As miniaturization of elements of integrated circuit semiconductor devices drives the industry, the width and the pitch of an active region have become smaller, thus rendering the use of traditional LOCOS (local oxidation of silicon) isolation techniques problematic. STI is considered a more viable isolation technique than LOCOS because, by its nature, STI creates hardly any bird's beak characteristic of LOCOS, thereby achieving better control of active width at sub-micron feature sizes.
Conventional STI fabrication techniques include forming a pad oxide on an upper surface of a semiconductor substrate, forming a nitride, e.g., silicon nitride, polish stop layer thereon, typically having a thickness of greater than 1,000 Å, forming an opening in the nitride polish stop layer, anisotropically etching to form a trench in the semiconductor substrate, and forming a thermal oxide liner in the trench with insulating material, such as silicon oxide, forming an overburden on the nitride polish stop layer. Planarization is then implemented, as by conducting chemical mechanical polishing (CMP). During subsequent processing, the nitride layer is removed along with the pad oxide followed by formation of active areas, which typically involve masking, ion implantation, and cleaning steps. During such cleaning steps, the top corners of the field oxide are isotropically removed leaving a void or “divot” in the oxide fill.
For example, a conventional STI fabrication technique is illustrated in FIGS. 1 through 4, wherein similar features are denoted by similar reference characters. Adverting to FIG. 1, a pad oxide 11 is formed over an upper surface of a semiconductor substrate 10, and a silicon nitride polish stop layer 12 is formed thereon, typically at a thickness in excess of 1,000 Å. A photomask (not shown) is then used to form an opening through the nitride polish stop layer 12, pad oxide 11, and a trench is formed in the semiconductor substrate 10.
Subsequently, a thermal oxide liner (not shown) is formed in the trench, an insulating material is deposited and planarization implemented, as by CMP, resulting in the intermediate structure illustrated in FIG. 2, the reference character 20 denoting the oxide fill. Similarly, the nitride polish stop layer 12 and pad oxide layer 11 are removed and cleaning steps, which include oxide-consuming HF-based wet steps, are performed on the active regions during the process of doping and gate/sacrificial oxide formation.
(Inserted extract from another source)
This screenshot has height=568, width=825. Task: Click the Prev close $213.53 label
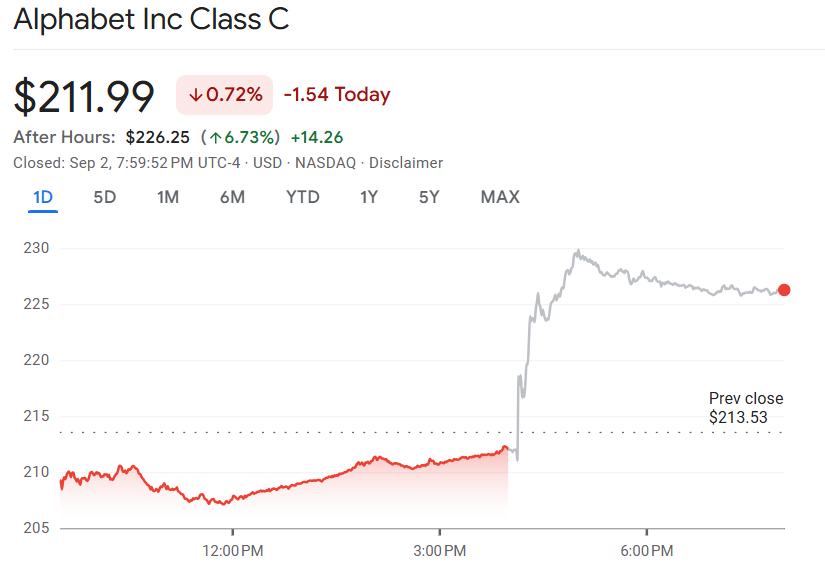(745, 408)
In current ULSI integration schemes, two and even three different gate oxides are integrated onto a single chip to facilitate different types of transistors. This requires an enhanced oxide etch budget and can exacerbate the divot formation. Such cleaning steps result in the formation of divots 30 as illustrated in FIG. 3.
The STI divots are problematic in various respects. For example, STI divots are responsible for high field edge leakage, particularly with shallow source/drain junctions. As shown in FIG. 4, silicide regions 41 formed on shallow source/drain regions 40 grow steeply downwards, as illustrated by reference character 42, below the junction depth formed at a latter stage resulting in high leakage and shorting. Segregation of dopants, notably boron, at STI field edges reduces the junction depth. Accordingly, after the junctions are silicided, the silicide 42 penetrating into the substrate causes shorting routes and, hence, large leakage occurrence from the source/drain junctions to a well or substrate.
In strained silicon applications, in which a thin silicon (Si) layer is provided on a silicon germanium (SiGe) layer, the potential for formation of STI divots during the STI process exposes the underlying SiGe layer during the process flow. This is highly undesirable as it leads to poor silicide formation, among other issues.